Aim of the exercise =
As the lines appear below, please set them down exactly, starting at the first and finishing with the one containing "The height and width of the screenshot is (2340, 1080).".

---------- Information provided

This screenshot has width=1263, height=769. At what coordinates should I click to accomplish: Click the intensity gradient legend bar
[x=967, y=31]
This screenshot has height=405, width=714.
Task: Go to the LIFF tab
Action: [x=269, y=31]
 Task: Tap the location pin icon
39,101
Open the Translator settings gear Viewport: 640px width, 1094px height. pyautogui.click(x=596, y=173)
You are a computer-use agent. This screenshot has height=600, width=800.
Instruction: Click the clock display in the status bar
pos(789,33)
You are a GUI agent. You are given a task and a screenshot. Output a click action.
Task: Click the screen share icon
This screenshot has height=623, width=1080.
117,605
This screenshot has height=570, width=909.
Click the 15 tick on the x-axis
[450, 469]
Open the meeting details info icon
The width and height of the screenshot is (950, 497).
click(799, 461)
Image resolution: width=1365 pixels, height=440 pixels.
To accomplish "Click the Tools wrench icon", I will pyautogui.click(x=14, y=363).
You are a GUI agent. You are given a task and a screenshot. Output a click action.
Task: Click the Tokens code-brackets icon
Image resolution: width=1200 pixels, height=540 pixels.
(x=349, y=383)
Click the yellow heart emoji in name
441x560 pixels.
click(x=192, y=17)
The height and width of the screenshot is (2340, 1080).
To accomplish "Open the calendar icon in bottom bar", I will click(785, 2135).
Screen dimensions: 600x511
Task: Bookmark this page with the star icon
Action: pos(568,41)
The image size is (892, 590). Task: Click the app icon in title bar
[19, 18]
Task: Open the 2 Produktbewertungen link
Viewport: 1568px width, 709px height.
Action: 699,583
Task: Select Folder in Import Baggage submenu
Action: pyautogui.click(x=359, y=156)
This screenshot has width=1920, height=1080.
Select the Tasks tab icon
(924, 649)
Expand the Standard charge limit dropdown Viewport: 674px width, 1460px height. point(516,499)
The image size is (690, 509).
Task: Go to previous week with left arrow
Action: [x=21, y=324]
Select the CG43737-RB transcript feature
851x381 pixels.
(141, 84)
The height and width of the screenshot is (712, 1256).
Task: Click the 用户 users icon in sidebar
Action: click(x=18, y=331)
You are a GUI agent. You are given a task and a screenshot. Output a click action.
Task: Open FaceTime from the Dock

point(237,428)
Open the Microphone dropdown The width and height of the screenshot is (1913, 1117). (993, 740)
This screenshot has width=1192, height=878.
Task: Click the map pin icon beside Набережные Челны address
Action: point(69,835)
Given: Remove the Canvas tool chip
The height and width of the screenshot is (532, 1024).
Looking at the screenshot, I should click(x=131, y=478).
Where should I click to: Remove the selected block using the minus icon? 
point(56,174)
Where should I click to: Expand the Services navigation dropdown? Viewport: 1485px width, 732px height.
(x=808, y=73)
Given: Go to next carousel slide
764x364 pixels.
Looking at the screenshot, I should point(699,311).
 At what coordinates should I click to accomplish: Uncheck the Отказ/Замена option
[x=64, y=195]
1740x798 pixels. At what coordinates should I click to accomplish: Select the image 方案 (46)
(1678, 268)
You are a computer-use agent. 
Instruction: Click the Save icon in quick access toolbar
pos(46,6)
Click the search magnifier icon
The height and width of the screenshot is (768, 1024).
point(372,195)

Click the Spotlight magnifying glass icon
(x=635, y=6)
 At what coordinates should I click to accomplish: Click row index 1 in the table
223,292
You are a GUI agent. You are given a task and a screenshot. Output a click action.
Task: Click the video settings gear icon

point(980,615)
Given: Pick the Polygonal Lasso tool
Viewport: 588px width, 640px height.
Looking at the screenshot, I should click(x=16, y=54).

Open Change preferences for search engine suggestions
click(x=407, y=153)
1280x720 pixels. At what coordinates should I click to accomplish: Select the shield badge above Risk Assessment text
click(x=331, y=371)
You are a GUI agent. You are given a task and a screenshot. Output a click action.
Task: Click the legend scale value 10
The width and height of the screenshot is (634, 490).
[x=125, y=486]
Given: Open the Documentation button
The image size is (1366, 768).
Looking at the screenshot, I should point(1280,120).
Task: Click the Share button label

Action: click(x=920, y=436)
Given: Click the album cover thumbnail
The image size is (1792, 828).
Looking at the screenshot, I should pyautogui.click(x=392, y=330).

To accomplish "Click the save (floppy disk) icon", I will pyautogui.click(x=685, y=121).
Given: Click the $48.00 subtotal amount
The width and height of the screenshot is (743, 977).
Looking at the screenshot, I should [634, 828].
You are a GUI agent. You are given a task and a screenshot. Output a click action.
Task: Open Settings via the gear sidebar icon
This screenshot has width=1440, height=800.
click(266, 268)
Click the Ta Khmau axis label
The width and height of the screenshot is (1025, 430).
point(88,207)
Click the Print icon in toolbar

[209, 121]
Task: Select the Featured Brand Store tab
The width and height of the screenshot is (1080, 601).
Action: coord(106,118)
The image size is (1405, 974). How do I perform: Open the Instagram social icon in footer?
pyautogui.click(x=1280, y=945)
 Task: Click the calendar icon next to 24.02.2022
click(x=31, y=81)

--------------------

Reply to the exercise =
This screenshot has width=1263, height=769. At what coordinates should I click to accomplish: Click the intensity gradient legend bar
[x=967, y=31]
This screenshot has height=405, width=714.
Task: Go to the LIFF tab
Action: [x=269, y=31]
 Task: Tap the location pin icon
39,101
Open the Translator settings gear Viewport: 640px width, 1094px height. pyautogui.click(x=596, y=173)
You are a computer-use agent. This screenshot has height=600, width=800.
Instruction: Click the clock display in the status bar
pos(789,33)
You are a GUI agent. You are given a task and a screenshot. Output a click action.
Task: Click the screen share icon
This screenshot has height=623, width=1080.
117,605
This screenshot has height=570, width=909.
Click the 15 tick on the x-axis
[450, 469]
Open the meeting details info icon
The width and height of the screenshot is (950, 497).
click(799, 461)
Image resolution: width=1365 pixels, height=440 pixels.
To accomplish "Click the Tools wrench icon", I will pyautogui.click(x=14, y=363).
You are a GUI agent. You are given a task and a screenshot. Output a click action.
Task: Click the Tokens code-brackets icon
Image resolution: width=1200 pixels, height=540 pixels.
(x=349, y=383)
Click the yellow heart emoji in name
441x560 pixels.
click(x=192, y=17)
The height and width of the screenshot is (2340, 1080).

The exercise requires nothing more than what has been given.